Problem with multiple aggregate function

Alankrit_Aman_Mishra · April 19, 2019, 8:50am

Hello,
I have logs that have a similar format.
INFO - 98765 - http_Method - POST
WARN - 12345 - latency - 55
ERROR - 12345 - status_code - 200
WARN - 98765 - latency - 99
XYZ - 12345 - country - XYZ
ERROR - 98765 - status_code - 404
INFO - 12345 - http_Method - GET
XYZ - 98765 - country - ABC

in short, logs may come in any sequence. we only have four fields to care about.
We need to copy and paste data from the different fields to the logs file which contains the country field.

Expected Output:
12345-http_Method-GET-country-XYZ-status_code-200-latency-55
98765-http_Method-POST-country-ABC-status_code-404-latency-99

We are using 3 aggregate functions.

First aggregate function.
if [level] == "INFO" {
aggregate {
task_id => "%{api_id}"
code => "map['status_code'] ||= 0 ; map['status_code'] += event.get('status_code')"
}

if [level] == "XYZ" {
aggregate {
task_id => "%{api_id}"
code => "event.set('status_code', map['status_code'])"
}

Second aggregate function

if [level] == "WARN " {
aggregate {
task_id => "%{api_id}"
code => "map['latency'] ||= 0 ; map['latency'] += event.get('latency')"
}

if [level] == "XYZ" {
aggregate {
task_id => "%{api_id}"
code => "event.set('latency', map['latency'])"
}

Third aggregate function

if [level] == "ERROR " {
aggregate {
task_id => "%{api_id}"
code => "map['status_code'] ||= 0 ; map['status_code'] += event.get('status_code')"
}

if [level] == "XYZ" {
aggregate {
task_id => "%{api_id}"
code => "event.set('status_code', map['status_code'])"
}

The issue is that in the output some times, all values are present, but many times all three values are not present.

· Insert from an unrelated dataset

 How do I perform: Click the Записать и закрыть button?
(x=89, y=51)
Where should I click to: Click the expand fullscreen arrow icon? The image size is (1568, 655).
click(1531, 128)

Anyone has any idea or any kind of approach please let us know.

Badger · April 19, 2019, 3:22pm

I would suggest something like

    dissect { mapping => { "message" => "%{level} - %{api_id} - %{key} - %{value}" } }
    aggregate {
        task_id => "%{api_id}"
        code => '
            case event.get("key")
            when "http_Method"
                map["method"] = event.get("value")
            when "latency"
                map["latency"] = event.get("value").to_i
            when "status_code"
                map["status"] = event.get("value").to_i
            when "country"
                map["country"] = event.get("value")
            end
            event.cancel
        '
        push_map_as_event_on_timeout => true
        timeout_task_id_field => "api_id"
        timeout => 6
    }

If you require a specific output format you could rearrange the fields on the event in the timeout_code option.

system · May 17, 2019, 3:22pm

This topic was automatically closed 28 days after the last reply. New replies are no longer allowed.